→ Recorded data:

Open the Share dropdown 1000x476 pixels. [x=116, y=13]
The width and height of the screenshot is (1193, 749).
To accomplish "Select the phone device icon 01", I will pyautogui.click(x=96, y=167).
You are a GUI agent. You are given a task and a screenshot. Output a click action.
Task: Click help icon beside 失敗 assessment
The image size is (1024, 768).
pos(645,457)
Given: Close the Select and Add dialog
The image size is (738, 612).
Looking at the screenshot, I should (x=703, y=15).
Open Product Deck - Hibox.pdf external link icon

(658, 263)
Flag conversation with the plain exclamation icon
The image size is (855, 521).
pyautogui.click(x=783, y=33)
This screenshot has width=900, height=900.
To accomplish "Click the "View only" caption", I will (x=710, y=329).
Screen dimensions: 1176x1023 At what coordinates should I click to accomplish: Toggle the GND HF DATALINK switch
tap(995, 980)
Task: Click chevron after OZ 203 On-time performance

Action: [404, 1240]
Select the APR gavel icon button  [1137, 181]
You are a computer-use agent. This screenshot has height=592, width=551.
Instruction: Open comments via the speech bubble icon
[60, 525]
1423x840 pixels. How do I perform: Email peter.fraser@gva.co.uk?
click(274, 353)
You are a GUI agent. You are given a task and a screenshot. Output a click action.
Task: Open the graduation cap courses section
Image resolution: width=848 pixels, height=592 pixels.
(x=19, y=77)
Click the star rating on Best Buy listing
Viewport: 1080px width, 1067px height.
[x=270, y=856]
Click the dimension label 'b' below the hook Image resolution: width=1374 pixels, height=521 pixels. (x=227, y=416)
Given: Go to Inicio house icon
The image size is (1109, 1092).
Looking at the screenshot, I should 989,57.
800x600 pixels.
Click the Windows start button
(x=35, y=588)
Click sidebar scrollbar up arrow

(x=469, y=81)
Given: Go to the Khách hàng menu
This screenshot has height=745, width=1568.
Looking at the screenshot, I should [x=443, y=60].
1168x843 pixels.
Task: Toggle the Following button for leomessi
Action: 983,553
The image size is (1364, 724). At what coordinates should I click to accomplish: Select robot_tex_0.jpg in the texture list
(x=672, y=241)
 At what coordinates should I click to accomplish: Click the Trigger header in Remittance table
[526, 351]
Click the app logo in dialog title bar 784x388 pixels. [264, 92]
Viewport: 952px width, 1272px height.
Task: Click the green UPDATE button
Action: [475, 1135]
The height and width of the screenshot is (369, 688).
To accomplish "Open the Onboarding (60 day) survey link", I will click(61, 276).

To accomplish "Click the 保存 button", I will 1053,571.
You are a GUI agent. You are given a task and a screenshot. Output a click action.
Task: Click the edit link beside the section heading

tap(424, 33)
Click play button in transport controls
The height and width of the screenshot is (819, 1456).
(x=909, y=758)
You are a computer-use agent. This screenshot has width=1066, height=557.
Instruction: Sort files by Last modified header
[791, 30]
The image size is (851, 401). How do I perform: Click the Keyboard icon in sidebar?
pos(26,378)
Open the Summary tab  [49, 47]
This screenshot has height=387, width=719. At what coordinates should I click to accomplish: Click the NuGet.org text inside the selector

→ The problem:
Send back exactly the lines of the listing above starting at the one with "Open Product Deck" and ending at the one with "has height=592, width=551.", inclusive, and no others.

→ The completed task:
Open Product Deck - Hibox.pdf external link icon

(658, 263)
Flag conversation with the plain exclamation icon
The image size is (855, 521).
pyautogui.click(x=783, y=33)
This screenshot has width=900, height=900.
To accomplish "Click the "View only" caption", I will (x=710, y=329).
Screen dimensions: 1176x1023 At what coordinates should I click to accomplish: Toggle the GND HF DATALINK switch
tap(995, 980)
Task: Click chevron after OZ 203 On-time performance

Action: [404, 1240]
Select the APR gavel icon button  [1137, 181]
You are a computer-use agent. This screenshot has height=592, width=551.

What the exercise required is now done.